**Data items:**
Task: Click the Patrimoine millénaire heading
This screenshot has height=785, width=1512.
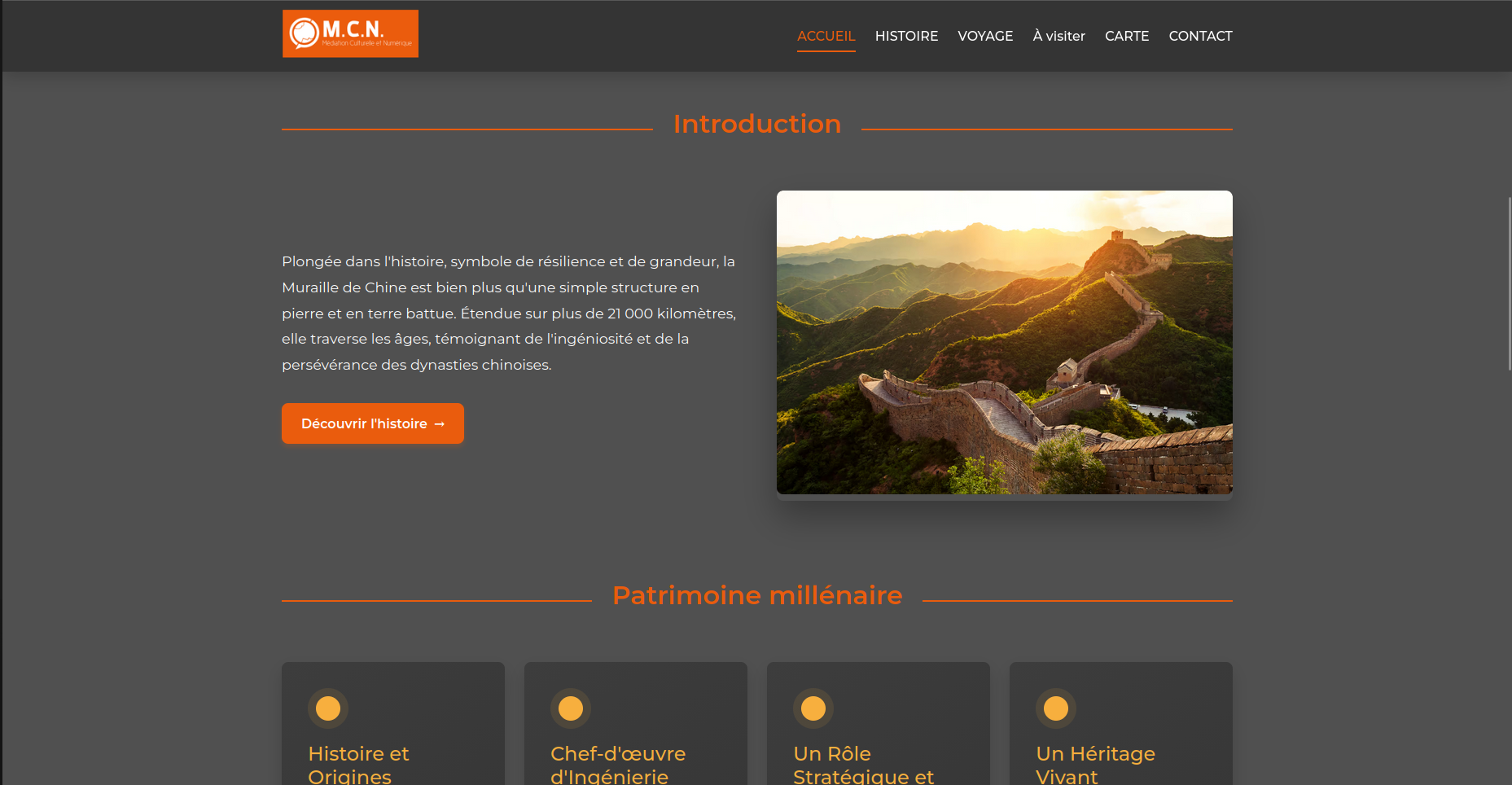Action: tap(757, 595)
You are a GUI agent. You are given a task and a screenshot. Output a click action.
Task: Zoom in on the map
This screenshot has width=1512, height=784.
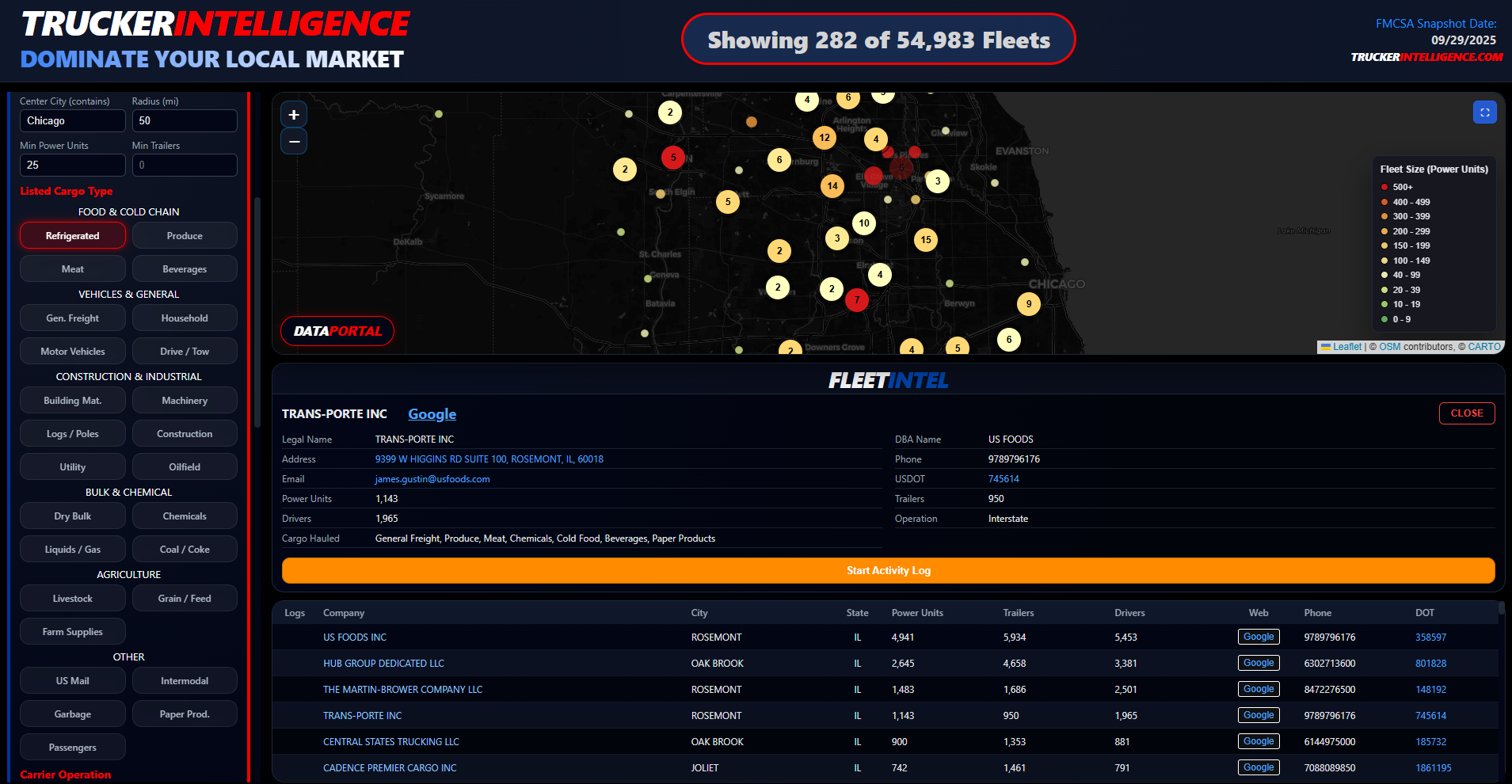293,113
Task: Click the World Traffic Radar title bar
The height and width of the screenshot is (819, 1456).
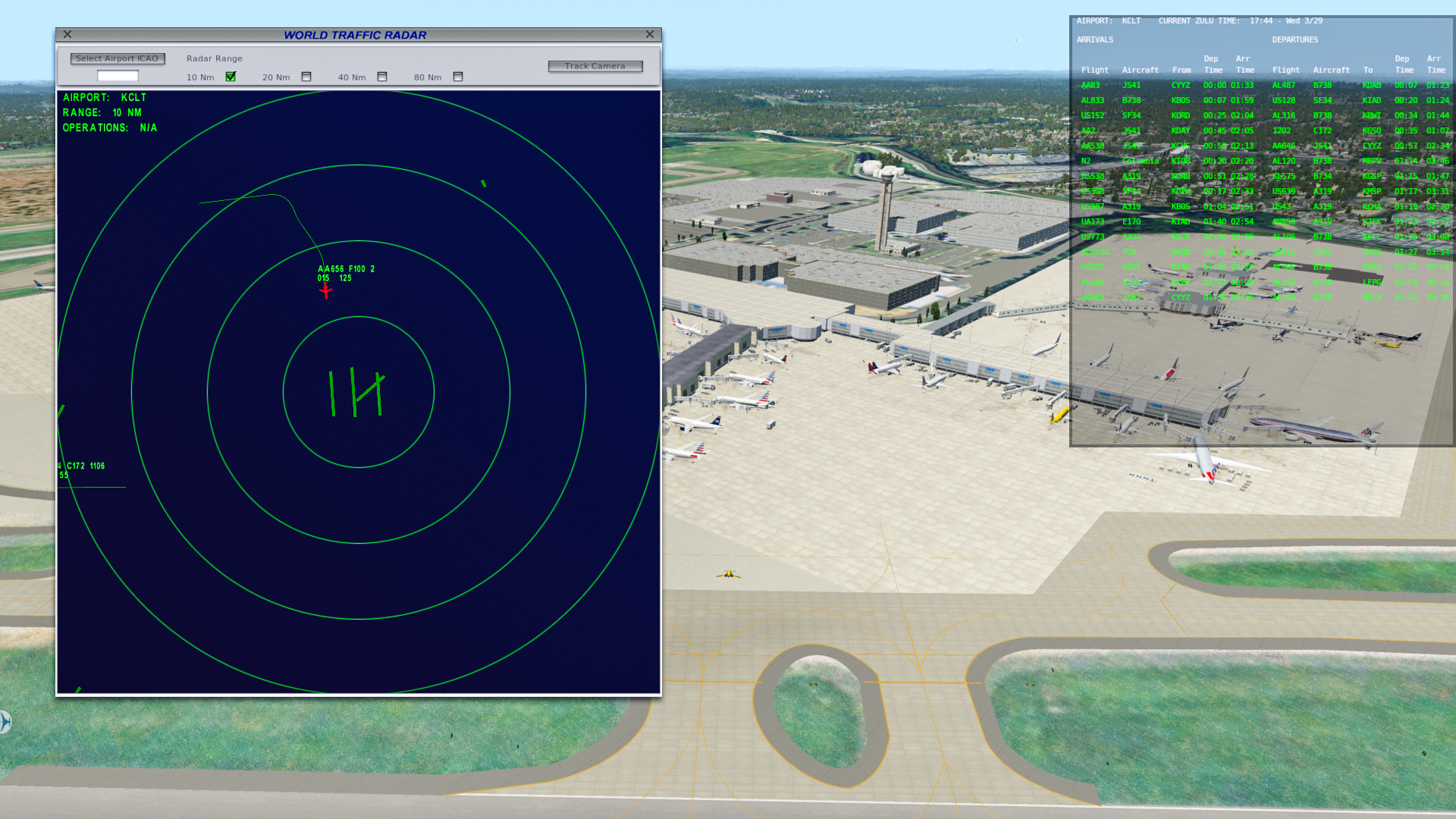Action: 355,35
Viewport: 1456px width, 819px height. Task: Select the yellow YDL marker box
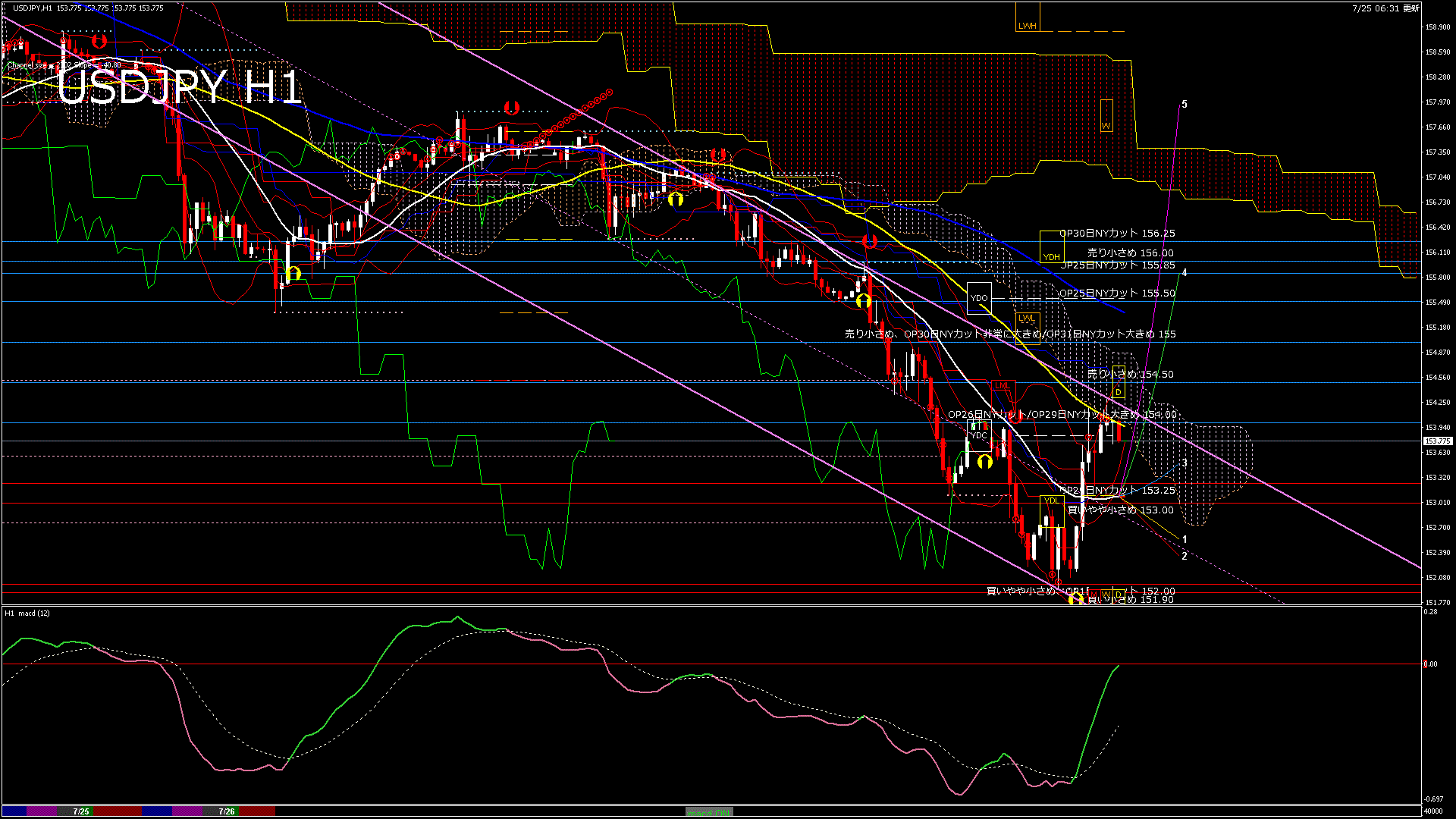tap(1051, 500)
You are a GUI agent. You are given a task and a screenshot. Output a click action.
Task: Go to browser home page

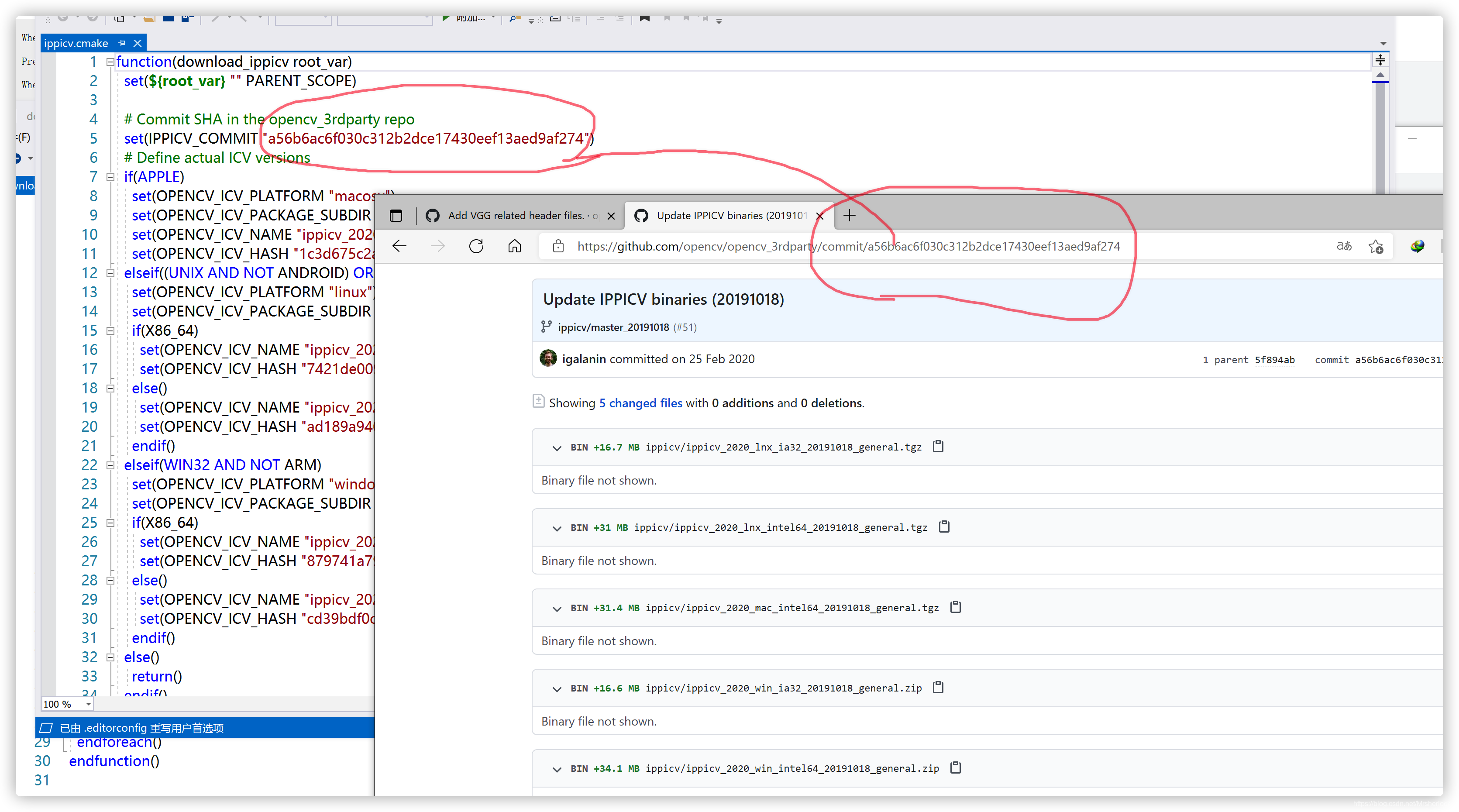tap(514, 246)
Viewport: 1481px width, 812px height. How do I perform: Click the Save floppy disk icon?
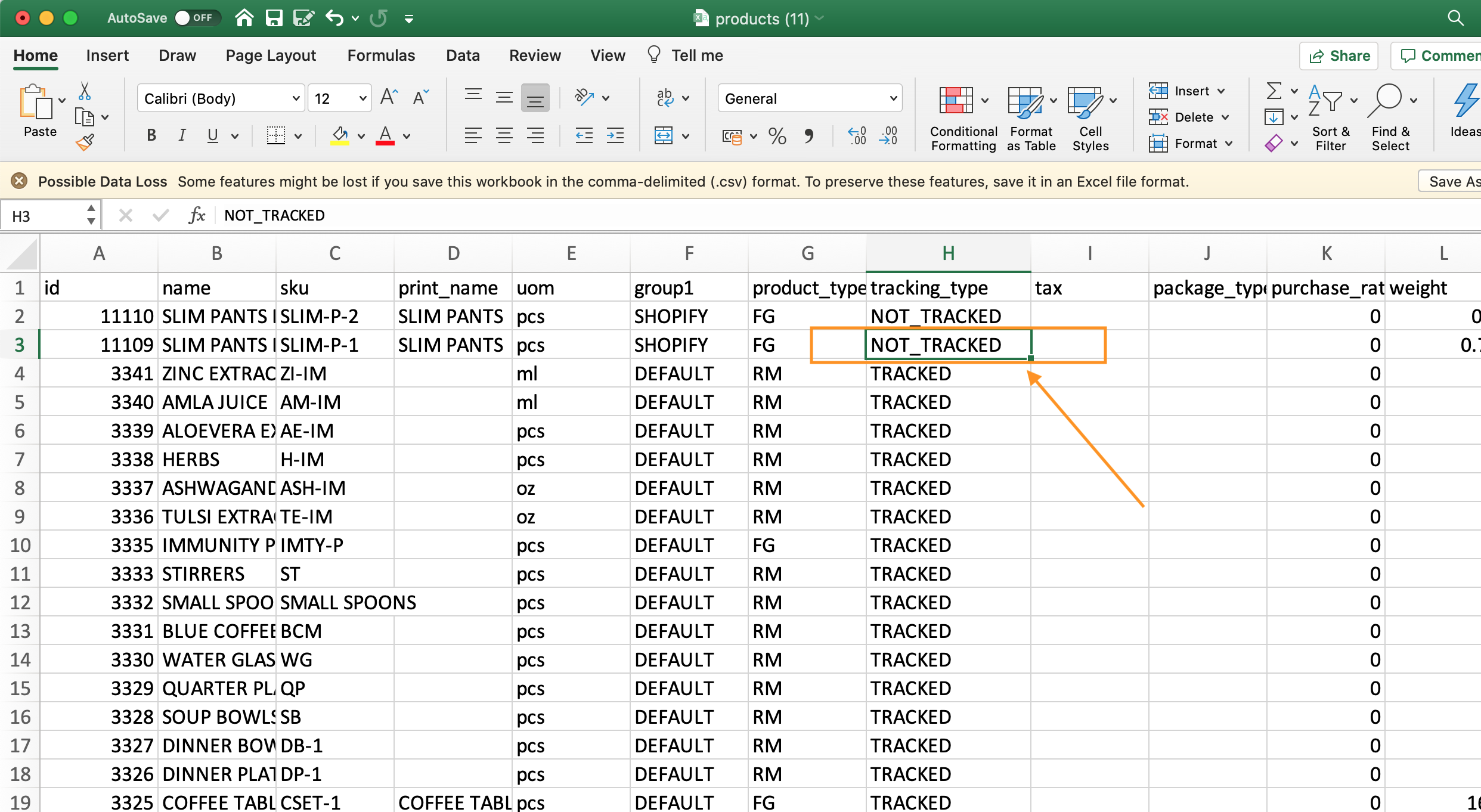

**Work task:** Could every entry be restated word for word, pictures excluded?

**Response to this exercise:**
Task: Click the Patrimoine millénaire heading
This screenshot has height=785, width=1512.
Action: tap(757, 595)
You are a GUI agent. You are given a task and a screenshot. Output a click action.
Task: Zoom in on the map
This screenshot has width=1512, height=784.
293,113
Task: Click the World Traffic Radar title bar
The height and width of the screenshot is (819, 1456).
Action: 355,35
Viewport: 1456px width, 819px height. Task: Select the yellow YDL marker box
tap(1051, 500)
You are a GUI agent. You are given a task and a screenshot. Output a click action.
Task: Go to browser home page

tap(514, 246)
Viewport: 1481px width, 812px height. How do I perform: Click the Save floppy disk icon?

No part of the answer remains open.